PM Press, 2013; 128pp; £8.99

ImageMost people who’ve heard of Karen Joy Fowler probably know her through her 2004 New York Times bestseller The Jane Austen Book Club, which got turned into a Hollywood film and was chosen as a title for the Richard & Judy book club. However, if you’ve never read her then you shouldn’t let the latter facts put you off, for Fowler is a delightful writer with a strong feminist sensibility, and this book – comprised of three short stories, an interview and a brief essay – provides an excellent brief taster of her work.

The stories explore torture, the life of the remarkable 19th century paleontologist Mary Anning, and the trials and tribulations of the sport-averse son of a gutsy single-mother. In the essay Fowler riffs off the assertion (taken from a late ’80s science fiction primer) that the secret of truly effective effective science fiction is to ‘burn the motherhood statement’, that is, to avoid the trap of positing something profoundly unsettling only to beat a hasty retreat with an affirmation of ‘apple pie and motherhood’.

In reality, she notes: ‘Nothing, absolutely nothing, appears to be more contested in our political and social and private lives than motherhood’, and we urgently need to take a leaf out of the great science fiction writers of the 1970s who, while ‘busily burning the motherhood statement’, were also engaged in a ‘concentrated and communal attempt to reimagine motherhood’, exploring worlds ‘in which babies were birthed by machines’ or ‘in which sexuality [was] so fluid that the same person might be the biological father of one child and the biological mother of another’.
◇ ◇ ◇ ◇
# WORK REQUIRED
What is the exact wording in the review of Karen Joy Fowler's book, starting with "The stories explore" and going on through "pie and motherhood’."? Extract it.

# MATERIAL SHOWN
◇ ◇ ◇ ◇
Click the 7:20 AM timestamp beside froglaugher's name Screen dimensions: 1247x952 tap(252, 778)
◇ ◇ ◇ ◇
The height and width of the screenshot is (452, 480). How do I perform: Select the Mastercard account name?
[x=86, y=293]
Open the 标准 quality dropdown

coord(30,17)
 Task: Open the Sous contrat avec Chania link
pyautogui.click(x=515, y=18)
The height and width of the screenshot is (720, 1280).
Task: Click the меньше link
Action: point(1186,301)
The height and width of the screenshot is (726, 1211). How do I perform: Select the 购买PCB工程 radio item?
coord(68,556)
◇ ◇ ◇ ◇
# RESPONSE
The stories explore torture, the life of the remarkable 19th century paleontologist Mary Anning, and the trials and tribulations of the sport-averse son of a gutsy single-mother. In the essay Fowler riffs off the assertion (taken from a late ’80s science fiction primer) that the secret of truly effective effective science fiction is to ‘burn the motherhood statement’, that is, to avoid the trap of positing something profoundly unsettling only to beat a hasty retreat with an affirmation of ‘apple pie and motherhood’.